═════ DOCUMENT SOURCE ═════
Ne vous retournez pas
- Sortie : 1973
- Durée : 1h50
Le troisième long-métrage réalisé par Nicolas Roeg, inspiré d’une nouvelle de Daphne du Maurier, est très largement considéré comme un chef-d’œuvre, voire comme l‘un des joyaux absolus du cinéma britannique. S’il transcende complètement les codes du giallo et du film de fantôme, Ne vous retournez pas a lui-même inspiré tout un pan du cinéma fantastique. C’est aussi un film qui repose intégralement sur les affects d’un couple, qui a perdu un enfant et va croire le retrouver dans les rues de Venise. Il va sans dire qu’un tel sujet exigeait deux comédiens impeccables. C’est le moins qu’on puisse dire de Julie Christie et Donald Sutherland.
Tour à tour amoureux (la scène de sexe, qui fit scandale à l’époque, est d’une élégance rare) et victime, ce dernier démontre une sensibilité impressionnante captée avec une précision miraculeuse par la caméra de Roeg. D’autant que le cinéaste aimait au tournage reconfigurer sa pensée au fil de ses envies, s’inspirant parfois directement des réactions de ses acteurs.
═════ MATÉRIEL FOURNI ═════
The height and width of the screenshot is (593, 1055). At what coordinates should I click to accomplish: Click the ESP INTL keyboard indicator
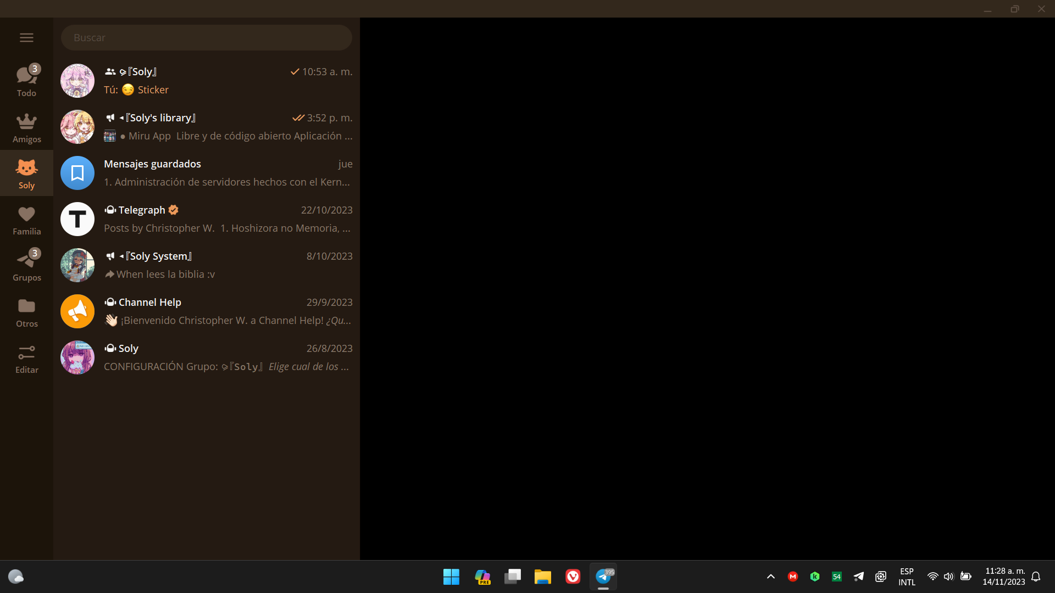pos(907,577)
═════
* CONSIGNE *
Modifiez le passage de la présentation du film qui commence aux mots « Tour à tour » et s'arrête après « de ses acteurs. » : remplacez-y « sensibilité » par « finesse ».

* RÉPONSE *
Tour à tour amoureux (la scène de sexe, qui fit scandale à l’époque, est d’une élégance rare) et victime, ce dernier démontre une finesse impressionnante captée avec une précision miraculeuse par la caméra de Roeg. D’autant que le cinéaste aimait au tournage reconfigurer sa pensée au fil de ses envies, s’inspirant parfois directement des réactions de ses acteurs.